▶ _Records for locating displayed items_:
○ ○ ○
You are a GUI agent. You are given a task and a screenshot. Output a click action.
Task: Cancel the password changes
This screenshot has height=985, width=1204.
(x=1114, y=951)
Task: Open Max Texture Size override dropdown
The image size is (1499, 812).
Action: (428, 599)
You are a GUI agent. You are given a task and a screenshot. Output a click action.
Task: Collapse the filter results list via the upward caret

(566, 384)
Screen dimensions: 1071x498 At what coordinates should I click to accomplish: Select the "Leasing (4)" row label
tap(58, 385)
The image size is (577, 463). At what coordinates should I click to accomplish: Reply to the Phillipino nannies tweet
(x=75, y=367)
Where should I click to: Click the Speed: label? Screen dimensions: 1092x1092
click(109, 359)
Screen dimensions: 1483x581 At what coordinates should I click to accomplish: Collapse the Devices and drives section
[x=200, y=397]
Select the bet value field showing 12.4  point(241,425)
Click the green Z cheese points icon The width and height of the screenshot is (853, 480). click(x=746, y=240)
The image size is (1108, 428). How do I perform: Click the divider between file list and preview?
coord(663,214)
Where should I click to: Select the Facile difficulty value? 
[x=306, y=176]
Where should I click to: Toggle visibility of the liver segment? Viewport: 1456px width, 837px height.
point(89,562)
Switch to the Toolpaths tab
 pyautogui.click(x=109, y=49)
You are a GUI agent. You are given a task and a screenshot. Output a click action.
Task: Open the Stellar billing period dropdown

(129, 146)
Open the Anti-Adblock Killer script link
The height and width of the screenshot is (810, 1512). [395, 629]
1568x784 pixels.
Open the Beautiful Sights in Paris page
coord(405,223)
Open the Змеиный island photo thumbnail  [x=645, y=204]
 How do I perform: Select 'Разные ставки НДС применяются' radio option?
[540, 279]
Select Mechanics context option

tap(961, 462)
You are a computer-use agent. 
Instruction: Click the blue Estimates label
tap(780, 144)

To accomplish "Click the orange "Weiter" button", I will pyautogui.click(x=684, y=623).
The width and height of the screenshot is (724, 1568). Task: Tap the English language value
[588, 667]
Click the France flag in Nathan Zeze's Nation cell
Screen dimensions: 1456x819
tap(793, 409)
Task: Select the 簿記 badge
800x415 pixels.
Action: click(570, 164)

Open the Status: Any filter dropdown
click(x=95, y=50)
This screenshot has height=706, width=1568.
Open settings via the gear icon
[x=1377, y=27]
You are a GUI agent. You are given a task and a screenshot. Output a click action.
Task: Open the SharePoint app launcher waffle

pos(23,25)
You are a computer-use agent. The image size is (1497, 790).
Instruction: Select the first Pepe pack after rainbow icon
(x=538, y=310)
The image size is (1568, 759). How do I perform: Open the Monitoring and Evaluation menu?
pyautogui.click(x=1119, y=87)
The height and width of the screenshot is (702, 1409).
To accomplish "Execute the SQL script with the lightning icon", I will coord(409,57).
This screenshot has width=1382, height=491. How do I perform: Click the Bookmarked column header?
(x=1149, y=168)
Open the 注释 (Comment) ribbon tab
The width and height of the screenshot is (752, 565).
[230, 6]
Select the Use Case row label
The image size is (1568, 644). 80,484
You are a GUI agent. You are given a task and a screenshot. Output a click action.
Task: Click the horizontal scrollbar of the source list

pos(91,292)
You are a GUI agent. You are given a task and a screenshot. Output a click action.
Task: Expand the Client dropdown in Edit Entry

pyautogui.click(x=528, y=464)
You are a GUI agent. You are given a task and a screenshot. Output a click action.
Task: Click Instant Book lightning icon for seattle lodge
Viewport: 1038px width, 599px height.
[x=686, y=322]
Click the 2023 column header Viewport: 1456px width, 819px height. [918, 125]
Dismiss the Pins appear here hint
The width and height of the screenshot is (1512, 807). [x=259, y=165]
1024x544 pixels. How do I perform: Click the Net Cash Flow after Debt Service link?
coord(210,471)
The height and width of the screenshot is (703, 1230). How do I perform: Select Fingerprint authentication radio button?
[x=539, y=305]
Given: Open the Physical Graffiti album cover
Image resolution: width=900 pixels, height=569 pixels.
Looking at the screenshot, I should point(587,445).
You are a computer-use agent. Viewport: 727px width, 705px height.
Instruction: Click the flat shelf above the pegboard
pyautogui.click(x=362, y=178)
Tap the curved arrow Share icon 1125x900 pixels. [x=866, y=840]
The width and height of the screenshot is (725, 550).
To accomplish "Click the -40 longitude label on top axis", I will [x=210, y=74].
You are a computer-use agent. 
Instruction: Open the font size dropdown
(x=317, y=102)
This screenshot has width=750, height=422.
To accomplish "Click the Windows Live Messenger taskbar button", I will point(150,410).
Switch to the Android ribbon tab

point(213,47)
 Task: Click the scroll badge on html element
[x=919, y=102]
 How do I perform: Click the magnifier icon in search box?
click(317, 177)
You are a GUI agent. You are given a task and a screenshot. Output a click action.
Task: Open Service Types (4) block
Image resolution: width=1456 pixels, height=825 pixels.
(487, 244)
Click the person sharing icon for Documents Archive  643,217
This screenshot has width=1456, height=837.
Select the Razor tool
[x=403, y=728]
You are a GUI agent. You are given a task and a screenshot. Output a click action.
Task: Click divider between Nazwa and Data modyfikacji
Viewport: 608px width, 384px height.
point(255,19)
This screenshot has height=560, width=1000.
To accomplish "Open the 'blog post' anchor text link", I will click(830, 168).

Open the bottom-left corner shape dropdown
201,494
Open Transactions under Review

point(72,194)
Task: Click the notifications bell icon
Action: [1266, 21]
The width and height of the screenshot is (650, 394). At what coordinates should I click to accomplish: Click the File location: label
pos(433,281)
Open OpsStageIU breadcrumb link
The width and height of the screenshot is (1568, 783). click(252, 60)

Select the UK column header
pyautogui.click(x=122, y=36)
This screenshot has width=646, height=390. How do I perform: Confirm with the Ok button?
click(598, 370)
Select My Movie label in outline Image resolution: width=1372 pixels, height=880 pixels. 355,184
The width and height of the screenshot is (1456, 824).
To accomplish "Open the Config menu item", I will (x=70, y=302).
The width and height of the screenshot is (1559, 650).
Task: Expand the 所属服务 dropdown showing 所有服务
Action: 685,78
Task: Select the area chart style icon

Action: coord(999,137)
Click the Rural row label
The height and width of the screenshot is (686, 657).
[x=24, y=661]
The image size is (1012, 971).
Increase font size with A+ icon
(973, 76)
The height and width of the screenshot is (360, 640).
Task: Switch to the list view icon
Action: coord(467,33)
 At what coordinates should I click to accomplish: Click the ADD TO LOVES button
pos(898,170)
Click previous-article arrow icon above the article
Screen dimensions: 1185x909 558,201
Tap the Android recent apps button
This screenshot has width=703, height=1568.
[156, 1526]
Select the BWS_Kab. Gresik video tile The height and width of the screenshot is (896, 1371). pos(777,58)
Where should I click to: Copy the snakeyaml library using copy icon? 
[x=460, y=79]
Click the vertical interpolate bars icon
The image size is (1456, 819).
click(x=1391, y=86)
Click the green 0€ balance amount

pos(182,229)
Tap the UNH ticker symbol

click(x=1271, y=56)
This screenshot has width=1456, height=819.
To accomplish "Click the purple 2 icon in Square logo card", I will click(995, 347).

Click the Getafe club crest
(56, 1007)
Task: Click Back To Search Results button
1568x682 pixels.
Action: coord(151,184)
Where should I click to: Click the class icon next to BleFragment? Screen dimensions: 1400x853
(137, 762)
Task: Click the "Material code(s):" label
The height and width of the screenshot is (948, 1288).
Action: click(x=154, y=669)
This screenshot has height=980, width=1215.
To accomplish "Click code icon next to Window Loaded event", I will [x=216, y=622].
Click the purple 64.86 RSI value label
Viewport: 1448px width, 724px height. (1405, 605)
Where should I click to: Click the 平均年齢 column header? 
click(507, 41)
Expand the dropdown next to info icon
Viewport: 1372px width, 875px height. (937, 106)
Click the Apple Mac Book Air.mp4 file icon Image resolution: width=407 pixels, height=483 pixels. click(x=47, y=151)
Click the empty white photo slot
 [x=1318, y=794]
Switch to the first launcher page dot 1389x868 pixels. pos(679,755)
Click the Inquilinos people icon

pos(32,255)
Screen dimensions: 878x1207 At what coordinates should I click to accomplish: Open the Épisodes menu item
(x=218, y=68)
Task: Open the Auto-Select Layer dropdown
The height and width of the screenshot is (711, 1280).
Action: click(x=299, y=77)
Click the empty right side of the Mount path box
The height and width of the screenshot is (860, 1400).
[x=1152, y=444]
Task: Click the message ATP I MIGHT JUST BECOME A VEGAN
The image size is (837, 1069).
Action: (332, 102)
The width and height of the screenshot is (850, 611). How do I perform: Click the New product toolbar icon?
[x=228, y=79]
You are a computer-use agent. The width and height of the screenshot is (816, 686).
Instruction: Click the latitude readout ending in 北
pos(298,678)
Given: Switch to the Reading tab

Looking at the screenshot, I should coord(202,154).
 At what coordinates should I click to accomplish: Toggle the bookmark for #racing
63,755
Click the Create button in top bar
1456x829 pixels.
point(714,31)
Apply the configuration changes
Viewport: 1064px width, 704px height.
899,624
○ ○ ○
▶ _Task requirements_: Output the lines of the records between the line containing "You are a computer-use agent. The image" and the line containing "pos(91,292)", inclusive, as a JSON list of strings with one string per line and blank lines omitted.

▶ _Solution_:
[
  "You are a computer-use agent. The image size is (1497, 790).",
  "Instruction: Select the first Pepe pack after rainbow icon",
  "(x=538, y=310)",
  "The image size is (1568, 759). How do I perform: Open the Monitoring and Evaluation menu?",
  "pyautogui.click(x=1119, y=87)",
  "The height and width of the screenshot is (702, 1409).",
  "To accomplish \"Execute the SQL script with the lightning icon\", I will coord(409,57).",
  "This screenshot has width=1382, height=491. How do I perform: Click the Bookmarked column header?",
  "(x=1149, y=168)",
  "Open the 注释 (Comment) ribbon tab",
  "The width and height of the screenshot is (752, 565).",
  "[230, 6]",
  "Select the Use Case row label",
  "The image size is (1568, 644). 80,484",
  "You are a GUI agent. You are given a task and a screenshot. Output a click action.",
  "Task: Click the horizontal scrollbar of the source list",
  "pos(91,292)"
]